Yesterday morning, it was somewhere between good and bad. It was "The Man".

Roaring down the Queensway, The Ranchero (henceforth referred to as 'The Heart of Darkness', or any part thereof) was urging me to press its accelerator harder. The 'burbs is no place for a 302 small V8 engine. I would have obeyed, save the appearance of a copper pulling out of Licks Burger.

B- "I smell chicken. I smell pork. Run piggy, run piggy! I've got a fork. . .in the shape of Bruce Springsteen's Live album."

I nodded my head in time to the music, rolling past the cop not too fast, but also not too slow--just right.

He pulled in behind me and stayed close on my rear. I looked casually in my rear view-finder.
He was typing on his computer.
He was looking at me.
He was typing on his computer.
He was turning his lights on.
He was blasting his siren.
I, in my naivete, made eye contact with the cop, pointing at myself, then pointed at him, as if to say, "Me? Mais non! Me! Shit."

We pull over. The Darkness was frustrated; told me to run. Told me, "What about 'the stuff' you got behind the seat!!"
I told The Darkness adjustable vise-grips and two sleeves of Steam Whistle coasters were not enough to get me thrown in jail.

He was calling for backup.
I was trying to turn down my Springsteen, but the radio was locked in my glovebox.
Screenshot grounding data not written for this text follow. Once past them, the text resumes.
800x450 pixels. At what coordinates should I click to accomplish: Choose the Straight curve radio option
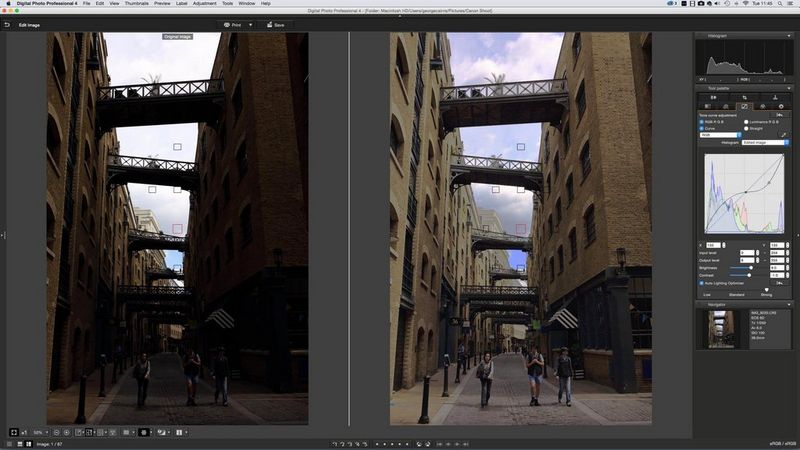(746, 127)
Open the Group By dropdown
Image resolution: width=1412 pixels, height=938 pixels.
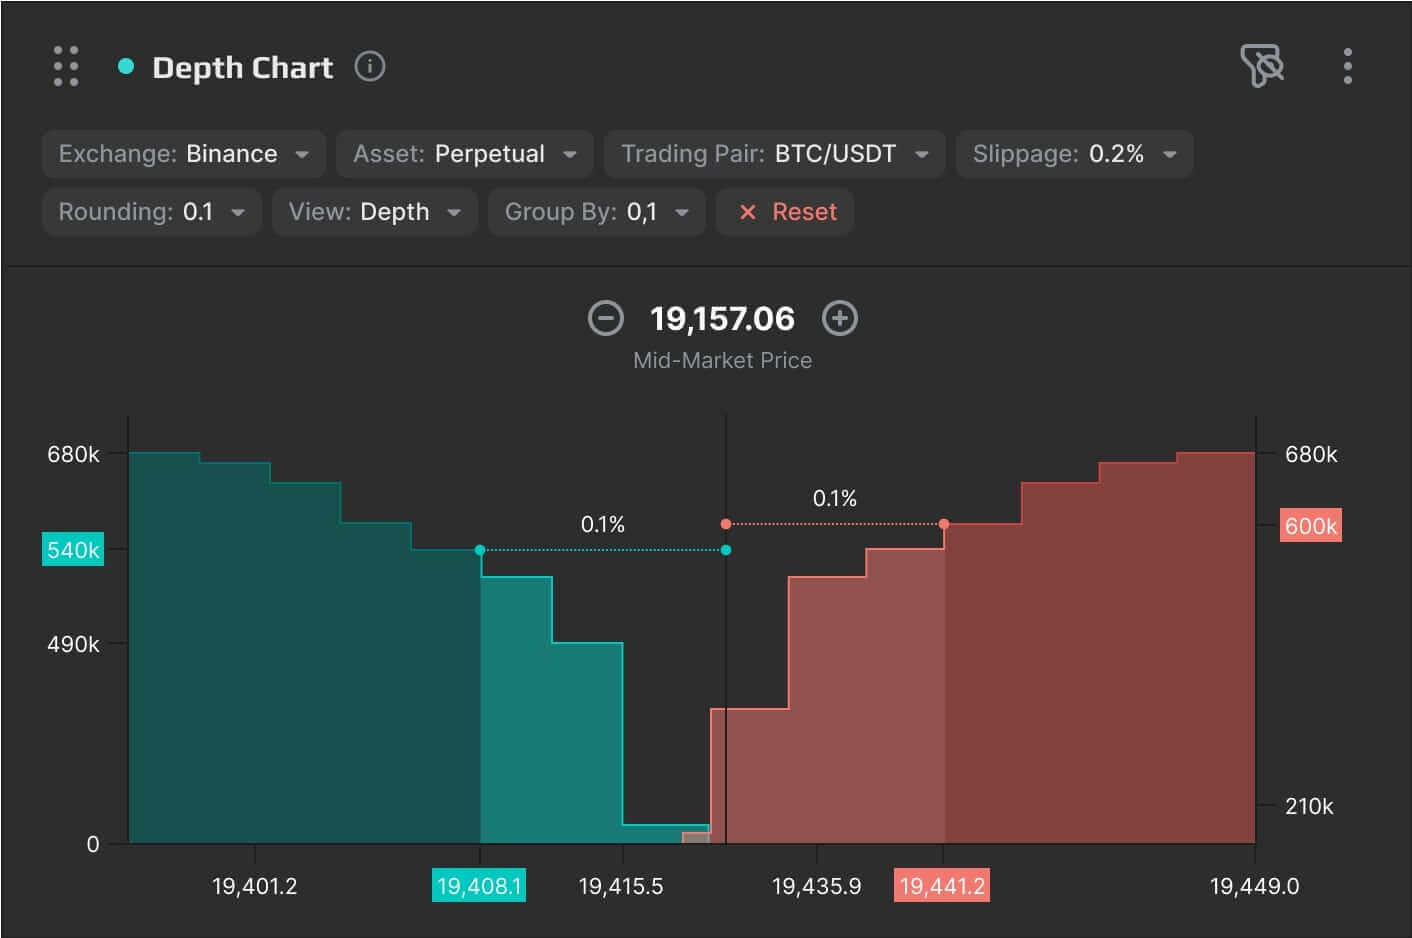[x=596, y=212]
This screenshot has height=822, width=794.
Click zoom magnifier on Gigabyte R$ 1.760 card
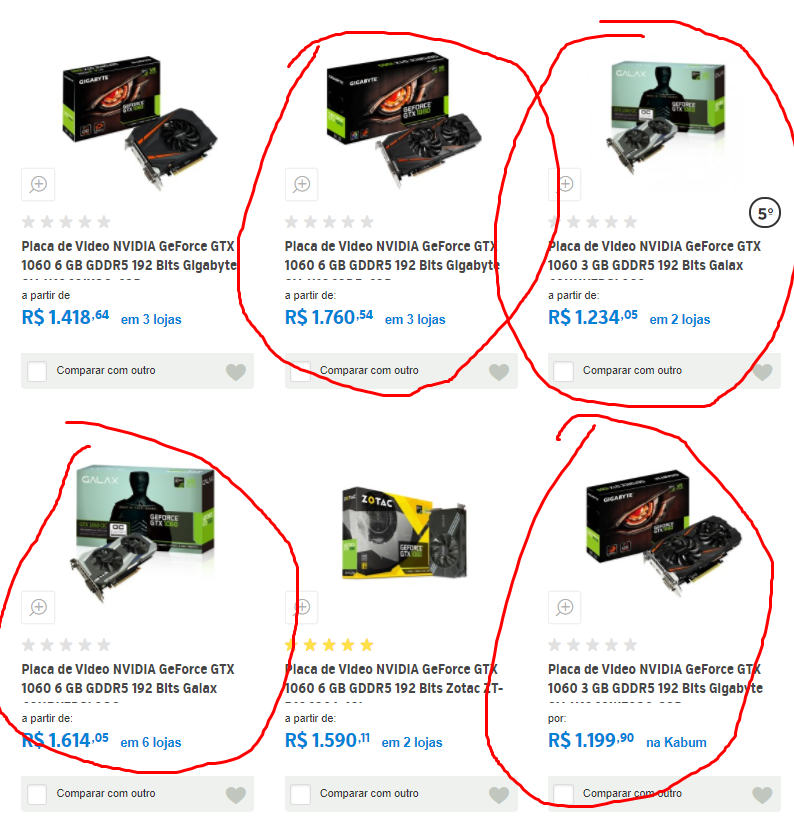[301, 185]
I was afraid that Officer A would suppose my awkward fumbling for the glovebox as an attempt to attempt to murder a cop. 'American Skin' was blaring--an eerie warning from the Boss to let the music stand.

The cop approached.

A- "license, insurance, and ownership."
B- "Certainly."

I gave him my license, insurance, and the original bill of sale dated August 12th, 1969.

A- "What's this?" (referring to the bill of sale)
B- "It's the original bill of sale."
A- "I don't want that; I want the ownership."
B- "I figured that the bill of sale would prove that since it was bought, it was owned."


A- "Is this your name. 'Bradley David Goddard'?"
B- "Yes. Is there something wrong, officer?"

He hadn't told me why we were meeting yet.

A- "Yes. I ran this plate, and it is licensed to Mr. C (not his real name). Mr. C is a prohibited driver. If I find that you are Mr. C, I'm takin' you in."
B- "Mr. C owns the car. I am Mr. B, the driver. Mr. C is a prohibited driver because he's in a wheelchair and can't feel his feet."
A- "The computer doesn't mention that information."
B- "Well, take it from me then. I'm not surprised he's a prohibited driver; I wouldn't take a ride from him if he offered it."
A- "Stay here."

He left for his car, to run my license through his computer. Even if he hadn't suggested it, I would have likely stayed put anyway.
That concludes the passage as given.